I go to all the motorbike/car races i want, same with concerts. I would never get finance to buy a new car because it devalues as soon as you've purchased it, also once you've shown it to family & friends it just becomes the car rather than new car.
Holidays are nice but when i come back i'm always left thinking i could of paid off another big chunk of the mortgage.
The poster said he wouldn't buy a new car or anything he didn't need in case he loses his job. If we all thought like that we'd be driving Fiat Pandas and buying our clothes off market stalls. We are ALL guilty of buying things we don't need and we do it every day.

Plus a car to me is much more than showing off to my friends and family. I buy a car to enjoy it and drive it. This is a motoring forum by the way! smile

edited to add - but, things are very different to a few years ago. For example, this year I was all set to go out and buy the current shape M3. Not a new one but still a 20k+ car. Instead of buying one on finance I've actually had second thoughts, kept my old Alpina, and save the money each month I would of been making on payments. A few years ago I would of rushed out and bought one so I'm certainly more cautious in the current climate.

Edited by St John Smythe on Thursday 26th April 17:48

DSM2

3,624 posts

200 months

Thursday 26th April 2012
quotequote all
frosted said:
DSM2 said:
Maybe if our layers of government stopped pissing 100s of billions against the wall every year (6.8% budget increase anyone?) we wouldn't have to?
So what your saying is , we might as well avoid tax because paying it would solve fk all , a bit like Greece perhaps ?
Now where did I say that?

And you are once again confusing avoidance with evasion which is what fked Greece. Anyone who doesn't try to optimise their tax avoidance strategy is, frankly, stupid and deserves everything they get.

Or are you saying these corporations are evading tax?

Of course our tax system does need radical overhaul. However, if it were to ever happen sensibly it would mean the loss of thousands of jobs in HMRC (a good thing IMO) so it ain't going to happen.We will continue with the fkwits devising ever more convoluted and complex tax regimes which will simply offer more opportunities for avoidance.

egor110

16,849 posts

203 months

Thursday 26th April 2012
quotequote all
St John Smythe said:
The poster said he wouldn't buy a new car or anything he didn't need in case he loses his job. If we all thought like that we'd be driving Fiat Pandas and buying our clothes off market stalls. We are ALL guilty of buying things we don't need and we do it every day.

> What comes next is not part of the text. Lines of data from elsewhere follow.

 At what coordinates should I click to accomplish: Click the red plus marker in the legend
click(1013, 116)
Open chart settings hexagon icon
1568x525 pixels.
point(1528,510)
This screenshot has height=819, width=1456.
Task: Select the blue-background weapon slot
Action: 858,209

Plus a car to me is much more than showing off to my friends and family. I buy a car to enjoy it and drive it. This is a motoring forum by the way! smile

edited to add - but, things are very different to a few years ago. For example, this year I was all set to go out and buy the current shape M3. Not a new one but still a 20k+ car. Instead of buying one on finance I've actually had second thoughts, kept my old Alpina, and save the money each month I would of been making on payments. A few years ago I would of rushed out and bought one so I'm certainly more cautious in the current climate.

Edited by St John Smythe on Thursday 26th April 17:48
Go back 10 years and people thought they'd never lose there job, thought there houses would increase in price forever so they could remortgage and buy new cars, holidays etc just because they wanted them, even though the truth is they couldn't afford them and now find themselves in a bit of a mess.

Your case re your bmw purchase is exactly what i'm saying but obviously your budget is much higher than mine, i'd rather stash extra money overpaying the mortgage or in my savings.

It does worry me that a large number of people still seem to think they should be able to have things and have them right now even though they'll have to borrow the money, have we as a society learnt nothing from the consumer driven 90's?